▶ [Exercise prompt]:
Count every line below that holds "search". The answer is the number alone.
Extracted entries START
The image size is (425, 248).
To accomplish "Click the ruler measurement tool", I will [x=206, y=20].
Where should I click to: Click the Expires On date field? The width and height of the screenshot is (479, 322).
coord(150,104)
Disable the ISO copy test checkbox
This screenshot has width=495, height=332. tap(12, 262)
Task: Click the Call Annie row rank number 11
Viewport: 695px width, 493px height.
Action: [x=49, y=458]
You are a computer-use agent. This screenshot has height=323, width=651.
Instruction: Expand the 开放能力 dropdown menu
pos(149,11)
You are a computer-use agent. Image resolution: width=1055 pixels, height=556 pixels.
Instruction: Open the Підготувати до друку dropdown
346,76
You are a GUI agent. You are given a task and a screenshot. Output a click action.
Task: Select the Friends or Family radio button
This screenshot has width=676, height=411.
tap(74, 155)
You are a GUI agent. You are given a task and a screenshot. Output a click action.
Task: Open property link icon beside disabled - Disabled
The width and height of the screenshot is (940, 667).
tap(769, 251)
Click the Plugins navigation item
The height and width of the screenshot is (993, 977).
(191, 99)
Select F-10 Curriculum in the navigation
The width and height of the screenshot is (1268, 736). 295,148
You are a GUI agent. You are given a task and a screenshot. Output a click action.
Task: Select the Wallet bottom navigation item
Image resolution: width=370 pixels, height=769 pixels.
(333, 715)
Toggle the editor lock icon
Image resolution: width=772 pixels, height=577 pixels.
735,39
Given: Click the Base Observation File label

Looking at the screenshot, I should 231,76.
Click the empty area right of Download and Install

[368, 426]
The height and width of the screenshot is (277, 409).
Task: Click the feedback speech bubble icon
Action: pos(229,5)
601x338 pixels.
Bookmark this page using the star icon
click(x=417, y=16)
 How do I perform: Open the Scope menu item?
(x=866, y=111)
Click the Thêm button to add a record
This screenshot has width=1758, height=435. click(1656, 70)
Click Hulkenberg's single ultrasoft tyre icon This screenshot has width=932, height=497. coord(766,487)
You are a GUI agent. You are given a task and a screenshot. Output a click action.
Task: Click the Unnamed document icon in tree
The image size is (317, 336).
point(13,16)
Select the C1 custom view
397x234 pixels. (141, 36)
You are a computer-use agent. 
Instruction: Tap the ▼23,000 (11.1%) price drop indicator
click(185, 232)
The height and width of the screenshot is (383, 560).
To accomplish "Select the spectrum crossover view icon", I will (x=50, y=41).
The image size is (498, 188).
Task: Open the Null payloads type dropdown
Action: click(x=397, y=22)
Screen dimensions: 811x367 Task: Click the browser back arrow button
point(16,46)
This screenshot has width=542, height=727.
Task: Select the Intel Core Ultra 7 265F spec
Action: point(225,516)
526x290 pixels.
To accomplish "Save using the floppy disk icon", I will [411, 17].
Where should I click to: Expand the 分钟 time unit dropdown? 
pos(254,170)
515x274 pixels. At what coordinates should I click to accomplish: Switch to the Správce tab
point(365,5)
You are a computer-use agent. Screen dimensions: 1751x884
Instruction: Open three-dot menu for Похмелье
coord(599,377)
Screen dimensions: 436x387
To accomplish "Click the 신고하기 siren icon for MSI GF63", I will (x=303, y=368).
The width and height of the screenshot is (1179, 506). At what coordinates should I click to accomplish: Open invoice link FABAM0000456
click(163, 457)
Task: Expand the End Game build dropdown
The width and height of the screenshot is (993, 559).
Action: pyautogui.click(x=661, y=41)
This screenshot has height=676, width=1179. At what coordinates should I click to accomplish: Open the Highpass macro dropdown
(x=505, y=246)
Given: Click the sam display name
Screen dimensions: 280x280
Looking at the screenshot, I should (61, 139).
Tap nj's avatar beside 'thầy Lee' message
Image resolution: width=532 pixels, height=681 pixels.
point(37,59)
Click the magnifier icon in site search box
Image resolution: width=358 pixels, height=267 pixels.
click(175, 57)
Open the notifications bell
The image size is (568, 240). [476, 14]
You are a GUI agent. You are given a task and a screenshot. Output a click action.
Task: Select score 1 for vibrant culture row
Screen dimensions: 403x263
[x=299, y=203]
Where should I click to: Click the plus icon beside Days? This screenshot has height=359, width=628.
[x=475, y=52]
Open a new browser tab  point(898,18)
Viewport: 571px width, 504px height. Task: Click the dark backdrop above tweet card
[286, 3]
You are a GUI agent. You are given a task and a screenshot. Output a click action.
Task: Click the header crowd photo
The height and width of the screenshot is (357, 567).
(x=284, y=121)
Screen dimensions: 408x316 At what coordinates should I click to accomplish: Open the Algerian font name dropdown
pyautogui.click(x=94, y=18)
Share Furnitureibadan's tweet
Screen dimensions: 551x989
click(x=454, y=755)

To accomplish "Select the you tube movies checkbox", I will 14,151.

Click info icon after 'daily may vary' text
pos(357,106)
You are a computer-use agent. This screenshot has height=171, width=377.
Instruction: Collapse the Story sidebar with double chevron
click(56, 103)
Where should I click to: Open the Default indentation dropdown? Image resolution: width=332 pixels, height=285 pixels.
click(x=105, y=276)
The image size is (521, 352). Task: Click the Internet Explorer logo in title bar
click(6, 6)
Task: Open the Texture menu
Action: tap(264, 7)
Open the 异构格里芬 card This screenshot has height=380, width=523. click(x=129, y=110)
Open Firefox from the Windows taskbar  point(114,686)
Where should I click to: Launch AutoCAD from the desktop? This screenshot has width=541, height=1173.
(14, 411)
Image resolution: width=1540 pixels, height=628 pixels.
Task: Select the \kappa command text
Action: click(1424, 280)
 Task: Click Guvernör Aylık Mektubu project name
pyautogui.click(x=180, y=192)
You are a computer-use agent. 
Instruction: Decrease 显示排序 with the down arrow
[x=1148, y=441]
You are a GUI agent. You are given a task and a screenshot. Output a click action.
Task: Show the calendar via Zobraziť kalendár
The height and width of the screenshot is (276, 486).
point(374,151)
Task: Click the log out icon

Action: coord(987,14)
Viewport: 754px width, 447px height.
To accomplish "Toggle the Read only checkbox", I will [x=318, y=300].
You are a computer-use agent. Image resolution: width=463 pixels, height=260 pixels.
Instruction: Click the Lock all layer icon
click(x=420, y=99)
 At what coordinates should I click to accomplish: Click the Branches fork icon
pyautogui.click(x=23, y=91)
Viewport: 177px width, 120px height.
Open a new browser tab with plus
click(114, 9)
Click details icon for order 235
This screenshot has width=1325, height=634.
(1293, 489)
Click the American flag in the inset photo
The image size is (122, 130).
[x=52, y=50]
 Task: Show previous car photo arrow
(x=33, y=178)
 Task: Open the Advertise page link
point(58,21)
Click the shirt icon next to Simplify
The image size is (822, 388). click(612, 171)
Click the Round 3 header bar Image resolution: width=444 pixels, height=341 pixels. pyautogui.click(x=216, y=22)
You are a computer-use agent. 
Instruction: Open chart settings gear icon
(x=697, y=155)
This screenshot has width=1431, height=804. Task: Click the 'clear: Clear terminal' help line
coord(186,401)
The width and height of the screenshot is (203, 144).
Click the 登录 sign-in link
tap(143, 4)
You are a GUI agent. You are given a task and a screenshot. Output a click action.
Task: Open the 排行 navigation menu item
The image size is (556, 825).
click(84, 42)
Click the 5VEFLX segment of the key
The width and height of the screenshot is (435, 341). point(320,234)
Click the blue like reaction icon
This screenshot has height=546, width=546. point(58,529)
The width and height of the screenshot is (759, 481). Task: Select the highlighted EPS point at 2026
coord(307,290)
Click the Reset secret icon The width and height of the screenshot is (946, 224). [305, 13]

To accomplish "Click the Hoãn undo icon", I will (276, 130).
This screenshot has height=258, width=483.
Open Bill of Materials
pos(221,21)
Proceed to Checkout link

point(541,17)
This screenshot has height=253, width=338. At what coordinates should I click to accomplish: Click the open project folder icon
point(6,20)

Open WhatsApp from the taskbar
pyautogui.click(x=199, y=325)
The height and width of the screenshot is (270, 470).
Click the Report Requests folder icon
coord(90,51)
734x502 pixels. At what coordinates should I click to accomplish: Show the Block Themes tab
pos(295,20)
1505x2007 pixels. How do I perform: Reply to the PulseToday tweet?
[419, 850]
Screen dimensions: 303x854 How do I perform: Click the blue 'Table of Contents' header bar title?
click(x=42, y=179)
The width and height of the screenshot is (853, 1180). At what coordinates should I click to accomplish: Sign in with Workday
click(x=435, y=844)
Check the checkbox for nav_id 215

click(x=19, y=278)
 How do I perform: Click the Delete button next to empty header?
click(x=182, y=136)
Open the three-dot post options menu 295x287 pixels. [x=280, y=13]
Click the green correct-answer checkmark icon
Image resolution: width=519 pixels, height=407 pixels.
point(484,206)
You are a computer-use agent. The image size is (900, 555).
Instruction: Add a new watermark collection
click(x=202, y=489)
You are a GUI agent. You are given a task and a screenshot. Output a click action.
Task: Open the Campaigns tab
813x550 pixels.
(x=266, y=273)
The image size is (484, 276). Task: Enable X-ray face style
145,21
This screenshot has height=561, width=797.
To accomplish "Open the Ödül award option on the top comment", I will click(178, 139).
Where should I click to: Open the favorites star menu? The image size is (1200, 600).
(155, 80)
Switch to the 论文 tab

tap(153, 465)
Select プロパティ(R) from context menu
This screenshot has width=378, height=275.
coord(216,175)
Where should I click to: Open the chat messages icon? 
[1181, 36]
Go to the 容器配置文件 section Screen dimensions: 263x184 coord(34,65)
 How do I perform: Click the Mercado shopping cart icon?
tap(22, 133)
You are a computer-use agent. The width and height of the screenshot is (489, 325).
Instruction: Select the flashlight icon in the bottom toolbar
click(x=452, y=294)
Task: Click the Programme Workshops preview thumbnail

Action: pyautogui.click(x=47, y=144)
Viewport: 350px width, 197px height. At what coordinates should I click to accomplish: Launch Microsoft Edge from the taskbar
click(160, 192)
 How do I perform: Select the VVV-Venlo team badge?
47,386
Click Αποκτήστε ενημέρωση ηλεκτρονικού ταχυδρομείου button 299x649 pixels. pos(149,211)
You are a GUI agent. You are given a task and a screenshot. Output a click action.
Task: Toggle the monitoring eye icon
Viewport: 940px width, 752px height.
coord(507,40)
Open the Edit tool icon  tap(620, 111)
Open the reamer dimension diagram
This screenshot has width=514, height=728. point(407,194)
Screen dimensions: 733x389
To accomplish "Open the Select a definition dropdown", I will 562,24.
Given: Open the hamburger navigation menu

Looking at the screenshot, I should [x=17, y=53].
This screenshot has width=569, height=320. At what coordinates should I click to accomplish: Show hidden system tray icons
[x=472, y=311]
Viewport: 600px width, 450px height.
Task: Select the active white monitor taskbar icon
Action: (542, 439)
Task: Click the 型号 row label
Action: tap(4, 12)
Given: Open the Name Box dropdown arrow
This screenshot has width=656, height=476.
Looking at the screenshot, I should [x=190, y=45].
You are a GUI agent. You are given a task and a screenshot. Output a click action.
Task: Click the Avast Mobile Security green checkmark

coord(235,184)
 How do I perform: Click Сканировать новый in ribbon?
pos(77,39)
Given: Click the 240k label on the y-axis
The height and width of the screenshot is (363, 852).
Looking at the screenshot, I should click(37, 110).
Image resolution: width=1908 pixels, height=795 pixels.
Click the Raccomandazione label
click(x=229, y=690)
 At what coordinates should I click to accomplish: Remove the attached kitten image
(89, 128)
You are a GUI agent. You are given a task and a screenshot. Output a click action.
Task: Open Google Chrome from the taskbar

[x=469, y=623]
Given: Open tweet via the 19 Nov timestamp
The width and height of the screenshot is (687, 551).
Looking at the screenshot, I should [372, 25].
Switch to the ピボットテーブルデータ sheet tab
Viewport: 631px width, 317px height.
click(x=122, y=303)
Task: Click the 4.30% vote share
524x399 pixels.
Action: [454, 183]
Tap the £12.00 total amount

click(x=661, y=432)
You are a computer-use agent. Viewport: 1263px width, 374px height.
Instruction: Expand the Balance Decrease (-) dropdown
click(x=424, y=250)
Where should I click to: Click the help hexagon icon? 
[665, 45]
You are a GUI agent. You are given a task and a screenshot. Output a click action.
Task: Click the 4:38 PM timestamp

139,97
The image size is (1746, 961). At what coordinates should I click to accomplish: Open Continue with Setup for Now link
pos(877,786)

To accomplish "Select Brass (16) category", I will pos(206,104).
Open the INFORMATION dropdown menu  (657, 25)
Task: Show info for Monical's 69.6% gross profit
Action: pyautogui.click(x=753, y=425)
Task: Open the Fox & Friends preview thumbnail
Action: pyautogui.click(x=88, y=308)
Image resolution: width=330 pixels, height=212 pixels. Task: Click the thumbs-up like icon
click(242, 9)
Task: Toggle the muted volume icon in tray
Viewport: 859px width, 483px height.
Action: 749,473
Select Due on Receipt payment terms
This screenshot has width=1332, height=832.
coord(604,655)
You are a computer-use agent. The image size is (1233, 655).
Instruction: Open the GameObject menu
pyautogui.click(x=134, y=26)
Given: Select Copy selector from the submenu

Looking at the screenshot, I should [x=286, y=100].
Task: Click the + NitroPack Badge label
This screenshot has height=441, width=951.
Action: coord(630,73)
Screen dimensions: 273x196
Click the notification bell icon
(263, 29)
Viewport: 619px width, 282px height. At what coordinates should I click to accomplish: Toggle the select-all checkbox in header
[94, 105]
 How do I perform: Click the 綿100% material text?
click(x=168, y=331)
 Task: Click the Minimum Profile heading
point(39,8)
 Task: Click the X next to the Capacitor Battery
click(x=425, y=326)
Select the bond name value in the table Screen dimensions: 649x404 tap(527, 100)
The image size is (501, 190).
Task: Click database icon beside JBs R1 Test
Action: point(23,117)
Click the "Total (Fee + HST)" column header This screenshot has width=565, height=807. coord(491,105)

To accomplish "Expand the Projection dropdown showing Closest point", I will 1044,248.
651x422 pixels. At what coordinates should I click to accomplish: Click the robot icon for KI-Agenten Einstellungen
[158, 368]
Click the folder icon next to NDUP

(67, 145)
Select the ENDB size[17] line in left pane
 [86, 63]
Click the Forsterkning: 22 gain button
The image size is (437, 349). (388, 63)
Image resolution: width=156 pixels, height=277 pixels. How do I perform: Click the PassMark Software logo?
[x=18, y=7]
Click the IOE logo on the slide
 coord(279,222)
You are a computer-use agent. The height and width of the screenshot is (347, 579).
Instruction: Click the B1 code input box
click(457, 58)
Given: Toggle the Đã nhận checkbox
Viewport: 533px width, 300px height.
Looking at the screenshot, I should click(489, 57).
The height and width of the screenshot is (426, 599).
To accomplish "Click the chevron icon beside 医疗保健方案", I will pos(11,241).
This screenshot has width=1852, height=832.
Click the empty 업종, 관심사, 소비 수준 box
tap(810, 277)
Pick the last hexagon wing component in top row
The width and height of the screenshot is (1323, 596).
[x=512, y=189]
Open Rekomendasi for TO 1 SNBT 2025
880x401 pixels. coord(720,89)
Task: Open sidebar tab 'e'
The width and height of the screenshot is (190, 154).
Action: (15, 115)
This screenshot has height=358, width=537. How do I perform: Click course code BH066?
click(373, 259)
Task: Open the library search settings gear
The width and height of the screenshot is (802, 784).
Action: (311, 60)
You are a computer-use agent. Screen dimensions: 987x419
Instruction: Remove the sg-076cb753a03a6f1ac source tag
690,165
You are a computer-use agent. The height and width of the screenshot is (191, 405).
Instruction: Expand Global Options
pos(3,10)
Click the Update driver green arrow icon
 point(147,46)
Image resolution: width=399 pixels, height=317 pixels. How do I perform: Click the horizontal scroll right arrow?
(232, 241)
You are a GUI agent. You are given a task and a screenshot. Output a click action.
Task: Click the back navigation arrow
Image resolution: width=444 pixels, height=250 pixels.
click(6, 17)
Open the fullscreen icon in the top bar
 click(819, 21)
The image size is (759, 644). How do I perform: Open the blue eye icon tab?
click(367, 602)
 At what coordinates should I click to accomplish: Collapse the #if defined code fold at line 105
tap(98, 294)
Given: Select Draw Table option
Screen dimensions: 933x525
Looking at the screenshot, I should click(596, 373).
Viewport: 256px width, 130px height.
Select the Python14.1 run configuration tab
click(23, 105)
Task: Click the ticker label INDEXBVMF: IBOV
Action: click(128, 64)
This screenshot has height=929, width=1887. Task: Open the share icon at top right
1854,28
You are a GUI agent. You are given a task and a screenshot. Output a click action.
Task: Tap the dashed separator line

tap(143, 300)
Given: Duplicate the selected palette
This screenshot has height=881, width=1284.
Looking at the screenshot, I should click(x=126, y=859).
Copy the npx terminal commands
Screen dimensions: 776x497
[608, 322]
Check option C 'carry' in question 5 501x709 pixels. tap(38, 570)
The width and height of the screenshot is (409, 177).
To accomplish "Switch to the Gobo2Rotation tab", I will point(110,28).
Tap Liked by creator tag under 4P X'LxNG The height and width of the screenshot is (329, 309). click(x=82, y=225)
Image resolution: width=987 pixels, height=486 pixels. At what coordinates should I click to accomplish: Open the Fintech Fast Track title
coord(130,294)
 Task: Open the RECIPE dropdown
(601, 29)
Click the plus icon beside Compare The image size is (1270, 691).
Extracted entries END
▶ [Your response]:
2